## [Task details]
Skip the pictures. Retype exactly, and only, the lines between the line holding "Viewport: 1512px width, 800px" and the last line below, inclusive.

<<<<

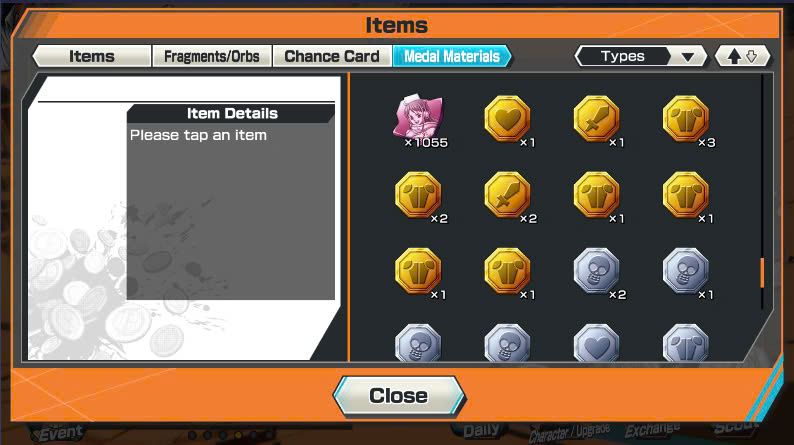794x445 pixels.
Task: Open the Types filter dropdown
Action: [x=641, y=56]
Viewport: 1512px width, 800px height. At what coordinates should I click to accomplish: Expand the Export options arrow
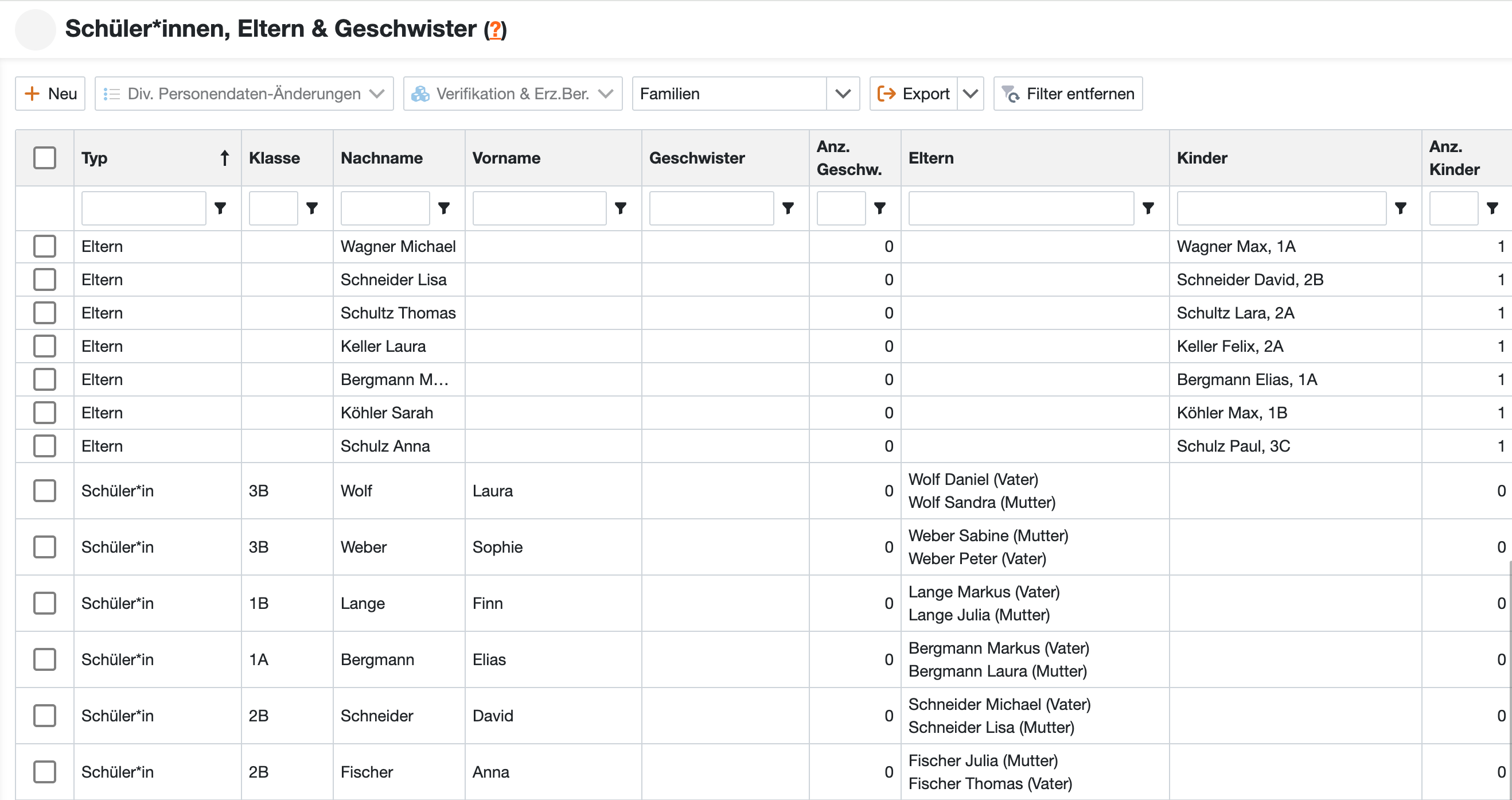[971, 94]
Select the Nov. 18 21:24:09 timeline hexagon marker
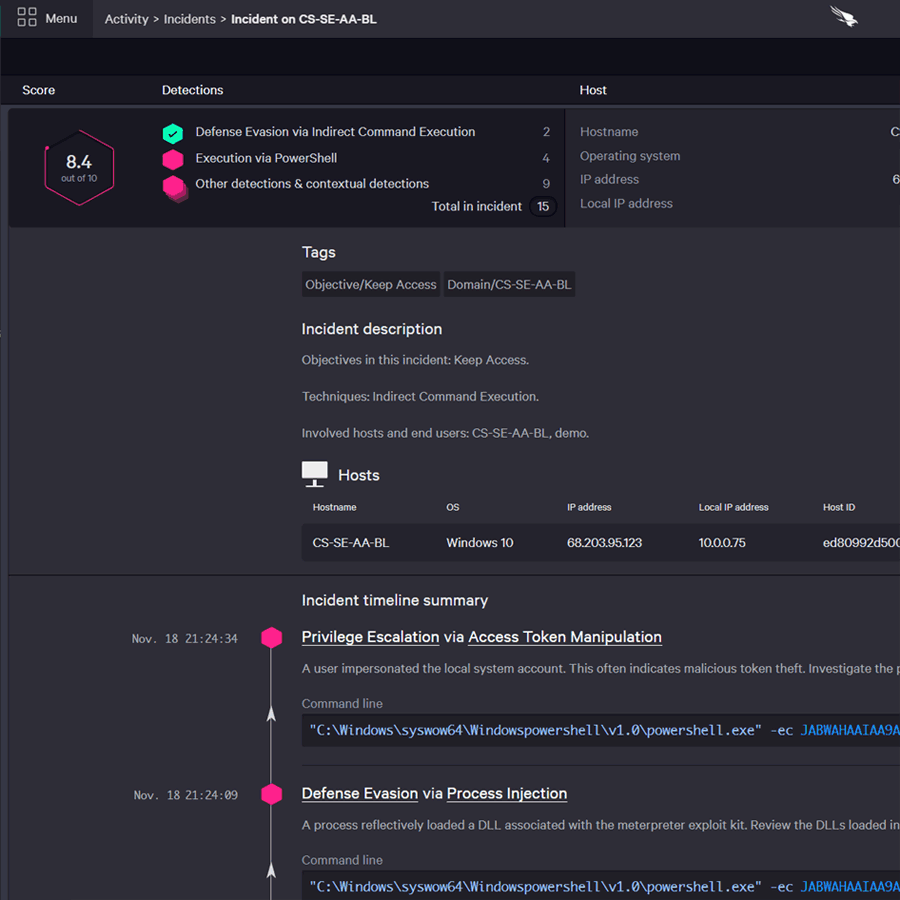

>>>>

## [Response to this task]
Viewport: 1512px width, 800px height. At what coordinates should I click to accomplish: Expand the Export options arrow
[971, 94]
Select the Nov. 18 21:24:09 timeline hexagon marker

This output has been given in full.